Should we be celebrating Equal Pay Day?

Equal Pay Day, to be marked on 28 August 2019, is almost upon us and so it is timely to see what progress has been made in gender equality in pay. Should workplaces be celebrating or should they be acknowledging that it is really an [Un] Equal Pay Day?

An August 2019 report, She’s Price[d]less, prepared by KPMG, and based on the HILDA survey data, has shown little change in the gender pay gap so it is probably the latter.

Given that women’s participation in workforce has increased, although primarily in part-time employment, and educational levels of women have increased, it may have been expected that the pay gap would have begun to show real narrowing.

However, the gender pay gap is still around 14 per cent. This might not sound like a big deal but, translated into hours of work, to have achieved the same amount as men, women would have had to have worked to almost 3 months extra in just the year just gone by.

While the analysis resulting in the gender pay gap does not compare men and women in equivalent roles, but rather refers to the difference between women’s and men’s average weekly full-time base salary earnings, the ramifications are far-reaching for women e.g. less financial security for women in older age (they have 40 per cent less in superannuation savings) and the rapidly increasing rate of homelessness amongst women.
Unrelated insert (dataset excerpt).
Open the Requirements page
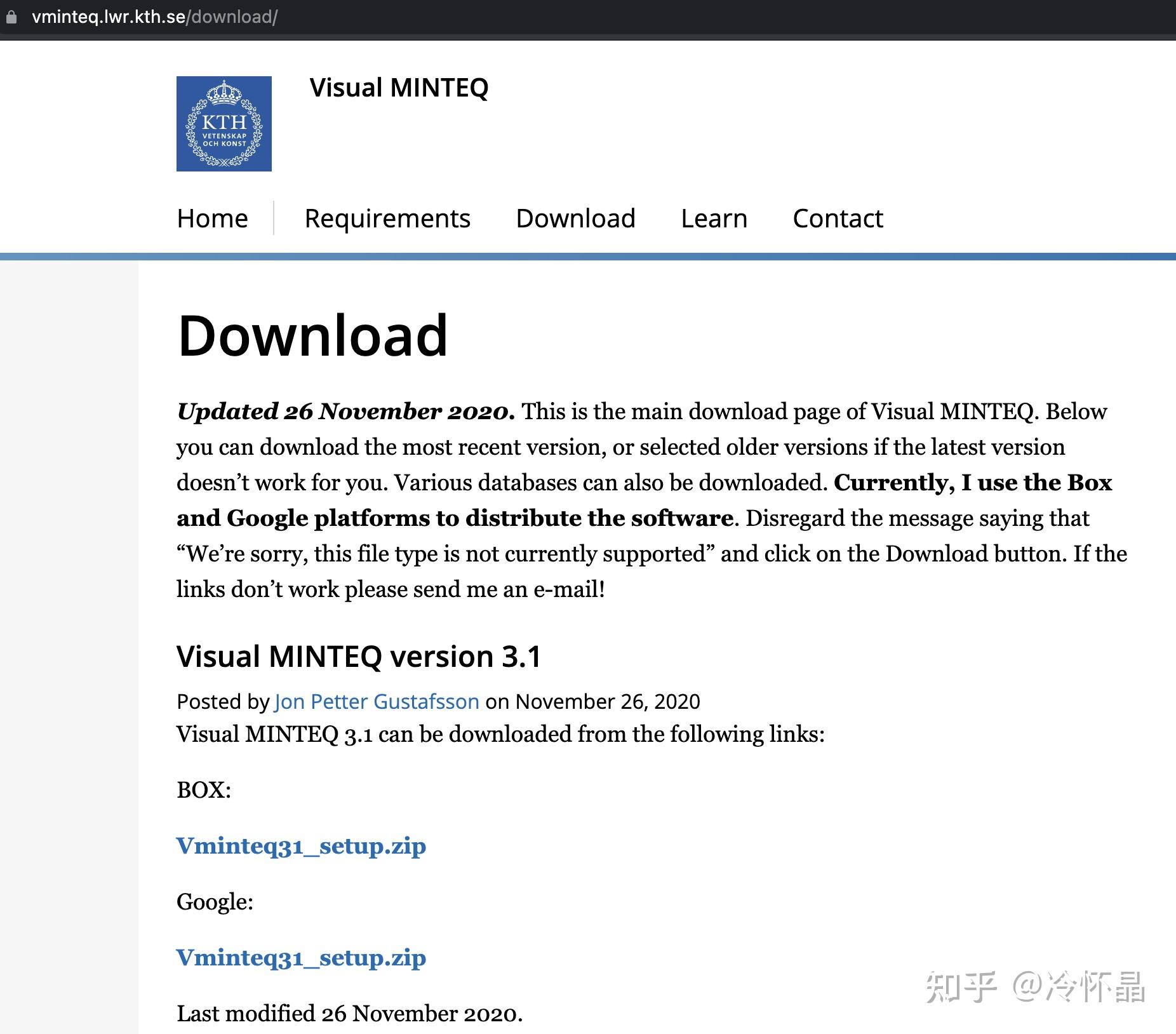The image size is (1176, 1034). [387, 218]
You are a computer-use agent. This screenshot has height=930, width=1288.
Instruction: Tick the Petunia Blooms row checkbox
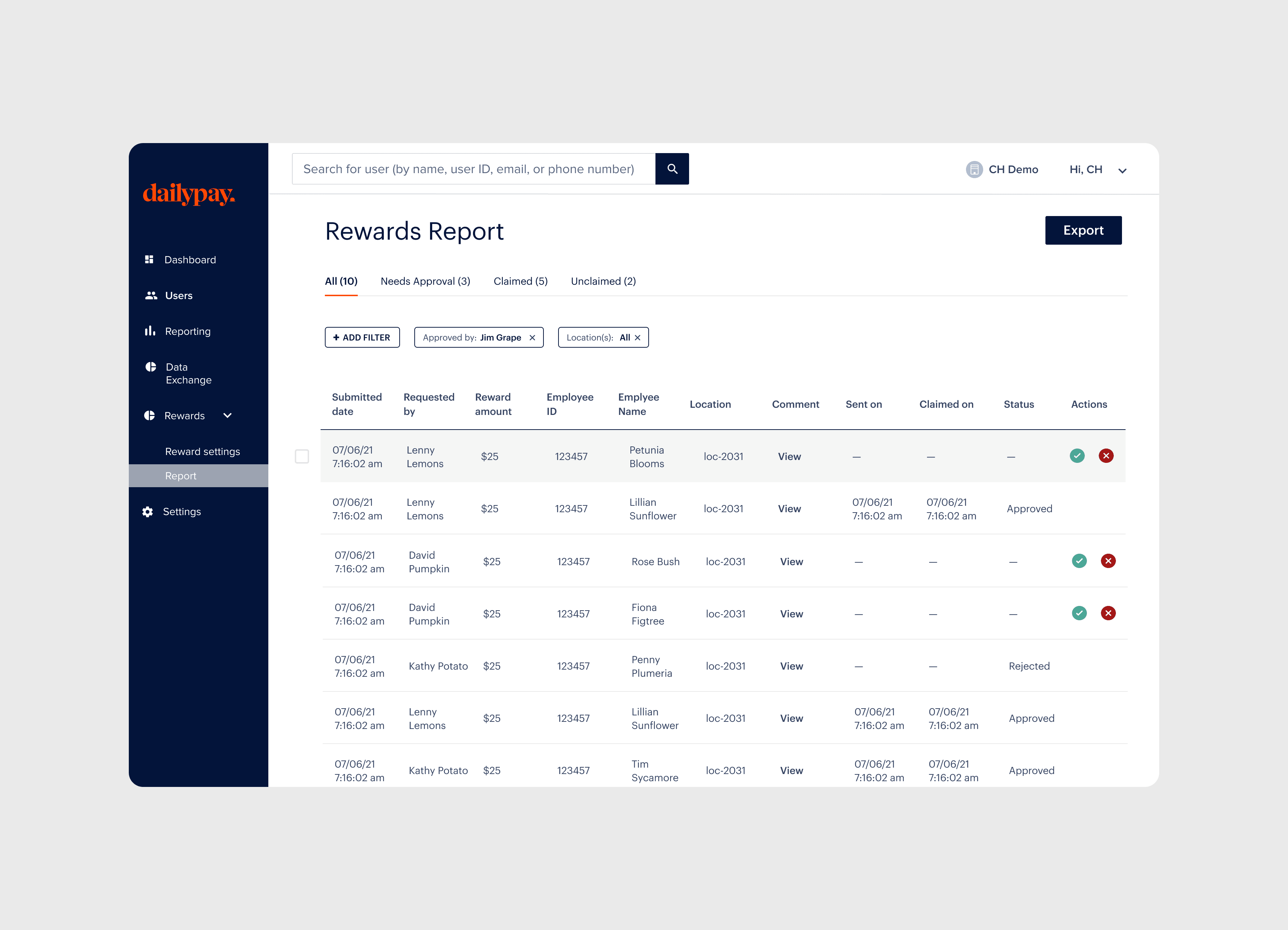(x=302, y=456)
Three main factors have been found to account for the gender pay gap. The first, which accounts for 39 per cent of the difference is discrimination (in hiring, promotion, training etc). The most worrying aspect of this is that discrimination appears to have increased by 10 per cent in a 3 year period.

Other contributing factors to the pay gap include the gender segregation of industries with female dominated jobs receiving lower compensation, the disproportionate amount of time women spend in unpaid caring and domestic work and the lack of flexibility of workplaces to accommodate their needs.

Tips to close the gap

What might HR practitioners do?

  1. Conduct a pay gap analysis
  2. Better understand gender pay equity
  3. Report the outcomes ofthe above stages toyour Executive (and Board); and
  4. Develop an overall gender equality strategy. This might result in targets to diversify the workforce, addressing discrimination, developing policies to attract and retain women (e.g. greater access to training, more flexibility in working arrangements, a focus on the number of women in leadership roles, more supports for parents e.g. facilitation of internal support networks).
  5. Ensuring that there are sufficient champions for change and that these people are appropriately acknowledged.